Justin crossed his massive arms over his chest and had leaned on his cruiser in a casual but ready-to-pounce kind of way.

“I never meant for it to go down this way. I really didn’t. I’m sorry if I hurt you. I never intended that. Maybe I’ll see you around. We can be friends?” he asked hopefully.

Justin chuckled and shook his head as if to say, “Man, you got some balls,” but stayed out of it.

“I don’t think so, Trevor. My heart can’t take seeing you anymore.” I told him the truth.

Trevor looked at me, then got in his truck and drove away.

Justin came over and ushered me by my elbow back into the house because the second Trevor was out of sight, the weight was threatening to crush me again and Justin must have seen it.

“What did he say? What happened?” I was bombarded with questions the second we walked in, all of which I ignored. Aware I had company, I went to the living room instead of my cave again.

Justin joined me on the couch, sitting a little closer than he had before, but at this point, the proximity didn’t bother me.

“He’s not going to press charges, on either of you. But even if he had, I could have gotten them taken care of. I know people,” Justin was saying to Aria and Tina.

“I just saw him there, and I couldn’t risk her going back to the way she was before. I had to get him away from her. I can’t stand to see my sister like that,” Aria was explaining.

“Don’t apologize. If I had a sister, I would have done the same thing.”

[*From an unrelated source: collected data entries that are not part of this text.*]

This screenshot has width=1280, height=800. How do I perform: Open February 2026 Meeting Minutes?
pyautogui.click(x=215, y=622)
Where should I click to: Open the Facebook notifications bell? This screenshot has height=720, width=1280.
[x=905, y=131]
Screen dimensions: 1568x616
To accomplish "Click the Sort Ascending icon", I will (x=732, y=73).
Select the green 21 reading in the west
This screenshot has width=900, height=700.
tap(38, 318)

“Best friend,” Tina said by way of explanation, which I guess explained it all for Justin as he just nodded.

Aria knelt down in front of me and whispered, although it was loud enough that Justin had to have heard too. “Please don’t go back, Dac. Please. I can’t handle it if you go back. I need you.”

I looked into her eyes and touched her cheek with my fingertips.
 

“No, kid, I won’t go back. Besides, we have a road trip tomorrow, right?” I smiled at her, hoping that convinced her.

“Yes, we do. Orlando, here we come,” Aria said. “Come on, Jussy, let’s pick up our assault weapons and put them back.” Aria grabbed Tina’s hand, picking up various utensils and pots and headed into the kitchen, leaving us alone, again.

I was seriously thinking about making them some Ex-Lax-flavored brownies for this.

Justin cleared his throat. “When Aria asked you not to go back...what did she mean?”

If he didn’t think I was asylum material before, he was going to think so now. “That night, you know, the one you found me...this is the first time I’ve been out since then.” I let out a breath and waited for his response.

“You mean outside the house?”

“No, I mean outside my parents’ room.”